■ **Prompt**
Word for word, retype each record shown below.

===== Given data =====

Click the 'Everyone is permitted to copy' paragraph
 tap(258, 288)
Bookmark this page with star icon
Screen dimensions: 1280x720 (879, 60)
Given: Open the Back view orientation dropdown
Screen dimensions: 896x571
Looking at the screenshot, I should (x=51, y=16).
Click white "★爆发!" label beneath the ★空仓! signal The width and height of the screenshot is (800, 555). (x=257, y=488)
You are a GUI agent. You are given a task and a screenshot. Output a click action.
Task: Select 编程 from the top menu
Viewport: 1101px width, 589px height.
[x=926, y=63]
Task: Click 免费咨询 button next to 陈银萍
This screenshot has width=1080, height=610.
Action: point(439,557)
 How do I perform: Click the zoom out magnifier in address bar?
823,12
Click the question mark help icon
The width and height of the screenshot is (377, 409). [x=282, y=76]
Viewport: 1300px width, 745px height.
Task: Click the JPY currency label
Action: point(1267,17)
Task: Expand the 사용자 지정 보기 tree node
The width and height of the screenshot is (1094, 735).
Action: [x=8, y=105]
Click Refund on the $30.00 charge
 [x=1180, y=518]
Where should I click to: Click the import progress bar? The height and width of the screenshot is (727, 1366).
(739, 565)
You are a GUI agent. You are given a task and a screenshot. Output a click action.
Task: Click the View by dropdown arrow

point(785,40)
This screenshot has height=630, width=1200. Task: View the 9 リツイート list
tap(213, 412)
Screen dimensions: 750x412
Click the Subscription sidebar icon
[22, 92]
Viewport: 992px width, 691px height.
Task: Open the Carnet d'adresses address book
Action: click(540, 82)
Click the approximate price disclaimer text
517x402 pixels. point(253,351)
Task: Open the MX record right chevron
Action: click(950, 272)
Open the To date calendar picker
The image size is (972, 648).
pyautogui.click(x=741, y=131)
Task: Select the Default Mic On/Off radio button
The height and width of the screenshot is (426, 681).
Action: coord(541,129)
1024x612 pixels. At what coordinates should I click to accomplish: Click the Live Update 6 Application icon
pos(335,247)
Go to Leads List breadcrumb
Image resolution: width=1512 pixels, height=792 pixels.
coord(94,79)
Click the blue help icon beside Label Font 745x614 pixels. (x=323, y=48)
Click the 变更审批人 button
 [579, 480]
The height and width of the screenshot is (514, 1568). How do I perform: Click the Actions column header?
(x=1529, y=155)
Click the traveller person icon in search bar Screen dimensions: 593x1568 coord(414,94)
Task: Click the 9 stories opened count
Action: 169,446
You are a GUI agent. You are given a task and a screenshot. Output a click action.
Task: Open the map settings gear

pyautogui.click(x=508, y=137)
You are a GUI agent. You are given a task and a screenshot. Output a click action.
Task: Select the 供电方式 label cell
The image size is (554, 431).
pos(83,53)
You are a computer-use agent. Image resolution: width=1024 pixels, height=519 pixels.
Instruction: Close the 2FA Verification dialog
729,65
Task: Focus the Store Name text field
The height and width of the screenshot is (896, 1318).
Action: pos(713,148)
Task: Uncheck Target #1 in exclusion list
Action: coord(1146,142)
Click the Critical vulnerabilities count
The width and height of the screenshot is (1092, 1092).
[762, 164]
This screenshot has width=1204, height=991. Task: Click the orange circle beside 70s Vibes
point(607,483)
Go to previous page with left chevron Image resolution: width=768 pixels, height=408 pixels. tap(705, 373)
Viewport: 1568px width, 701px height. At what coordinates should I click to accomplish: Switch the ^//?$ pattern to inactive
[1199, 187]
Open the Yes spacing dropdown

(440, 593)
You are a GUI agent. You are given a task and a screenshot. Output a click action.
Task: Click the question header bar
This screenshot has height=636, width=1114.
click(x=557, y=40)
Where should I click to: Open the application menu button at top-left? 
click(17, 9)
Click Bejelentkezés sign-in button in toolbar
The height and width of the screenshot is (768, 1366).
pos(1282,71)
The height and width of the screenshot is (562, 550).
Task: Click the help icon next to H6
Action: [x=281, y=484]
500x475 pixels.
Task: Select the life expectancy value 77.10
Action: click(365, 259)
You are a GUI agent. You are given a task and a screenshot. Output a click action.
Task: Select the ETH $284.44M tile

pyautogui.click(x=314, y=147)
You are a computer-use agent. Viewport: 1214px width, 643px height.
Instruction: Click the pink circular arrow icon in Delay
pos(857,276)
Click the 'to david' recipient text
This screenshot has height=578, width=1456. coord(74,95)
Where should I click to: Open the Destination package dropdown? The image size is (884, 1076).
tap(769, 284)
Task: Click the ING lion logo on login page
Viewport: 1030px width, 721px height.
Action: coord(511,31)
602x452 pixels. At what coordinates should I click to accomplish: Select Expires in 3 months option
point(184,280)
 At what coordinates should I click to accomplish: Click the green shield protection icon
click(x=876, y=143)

=====

■ **Answer box**
Click the 'Everyone is permitted to copy' paragraph
 tap(258, 288)
Bookmark this page with star icon
Screen dimensions: 1280x720 (879, 60)
Given: Open the Back view orientation dropdown
Screen dimensions: 896x571
Looking at the screenshot, I should (x=51, y=16).
Click white "★爆发!" label beneath the ★空仓! signal The width and height of the screenshot is (800, 555). (x=257, y=488)
You are a GUI agent. You are given a task and a screenshot. Output a click action.
Task: Select 编程 from the top menu
Viewport: 1101px width, 589px height.
[x=926, y=63]
Task: Click 免费咨询 button next to 陈银萍
This screenshot has width=1080, height=610.
Action: point(439,557)
 How do I perform: Click the zoom out magnifier in address bar?
823,12
Click the question mark help icon
The width and height of the screenshot is (377, 409). [x=282, y=76]
Viewport: 1300px width, 745px height.
Task: Click the JPY currency label
Action: point(1267,17)
Task: Expand the 사용자 지정 보기 tree node
The width and height of the screenshot is (1094, 735).
Action: [x=8, y=105]
Click Refund on the $30.00 charge
 [x=1180, y=518]
Where should I click to: Click the import progress bar? The height and width of the screenshot is (727, 1366).
(739, 565)
You are a GUI agent. You are given a task and a screenshot. Output a click action.
Task: Click the View by dropdown arrow

point(785,40)
This screenshot has height=630, width=1200. Task: View the 9 リツイート list
tap(213, 412)
Screen dimensions: 750x412
Click the Subscription sidebar icon
[22, 92]
Viewport: 992px width, 691px height.
Task: Open the Carnet d'adresses address book
Action: click(540, 82)
Click the approximate price disclaimer text
517x402 pixels. point(253,351)
Task: Open the MX record right chevron
Action: click(950, 272)
Open the To date calendar picker
The image size is (972, 648).
pyautogui.click(x=741, y=131)
Task: Select the Default Mic On/Off radio button
The height and width of the screenshot is (426, 681).
Action: coord(541,129)
1024x612 pixels. At what coordinates should I click to accomplish: Click the Live Update 6 Application icon
pos(335,247)
Go to Leads List breadcrumb
Image resolution: width=1512 pixels, height=792 pixels.
coord(94,79)
Click the blue help icon beside Label Font 745x614 pixels. (x=323, y=48)
Click the 变更审批人 button
 [579, 480]
The height and width of the screenshot is (514, 1568). How do I perform: Click the Actions column header?
(x=1529, y=155)
Click the traveller person icon in search bar Screen dimensions: 593x1568 coord(414,94)
Task: Click the 9 stories opened count
Action: 169,446
You are a GUI agent. You are given a task and a screenshot. Output a click action.
Task: Open the map settings gear

pyautogui.click(x=508, y=137)
You are a GUI agent. You are given a task and a screenshot. Output a click action.
Task: Select the 供电方式 label cell
The image size is (554, 431).
pos(83,53)
You are a computer-use agent. Image resolution: width=1024 pixels, height=519 pixels.
Instruction: Close the 2FA Verification dialog
729,65
Task: Focus the Store Name text field
The height and width of the screenshot is (896, 1318).
Action: pos(713,148)
Task: Uncheck Target #1 in exclusion list
Action: coord(1146,142)
Click the Critical vulnerabilities count
The width and height of the screenshot is (1092, 1092).
[762, 164]
This screenshot has width=1204, height=991. Task: Click the orange circle beside 70s Vibes
point(607,483)
Go to previous page with left chevron Image resolution: width=768 pixels, height=408 pixels. tap(705, 373)
Viewport: 1568px width, 701px height. At what coordinates should I click to accomplish: Switch the ^//?$ pattern to inactive
[1199, 187]
Open the Yes spacing dropdown

(440, 593)
You are a GUI agent. You are given a task and a screenshot. Output a click action.
Task: Click the question header bar
This screenshot has height=636, width=1114.
click(x=557, y=40)
Where should I click to: Open the application menu button at top-left? 
click(17, 9)
Click Bejelentkezés sign-in button in toolbar
The height and width of the screenshot is (768, 1366).
pos(1282,71)
The height and width of the screenshot is (562, 550).
Task: Click the help icon next to H6
Action: [x=281, y=484]
500x475 pixels.
Task: Select the life expectancy value 77.10
Action: click(365, 259)
You are a GUI agent. You are given a task and a screenshot. Output a click action.
Task: Select the ETH $284.44M tile

pyautogui.click(x=314, y=147)
You are a computer-use agent. Viewport: 1214px width, 643px height.
Instruction: Click the pink circular arrow icon in Delay
pos(857,276)
Click the 'to david' recipient text
This screenshot has height=578, width=1456. coord(74,95)
Where should I click to: Open the Destination package dropdown? The image size is (884, 1076).
tap(769, 284)
Task: Click the ING lion logo on login page
Viewport: 1030px width, 721px height.
Action: coord(511,31)
602x452 pixels. At what coordinates should I click to accomplish: Select Expires in 3 months option
point(184,280)
 At what coordinates should I click to accomplish: Click the green shield protection icon
click(x=876, y=143)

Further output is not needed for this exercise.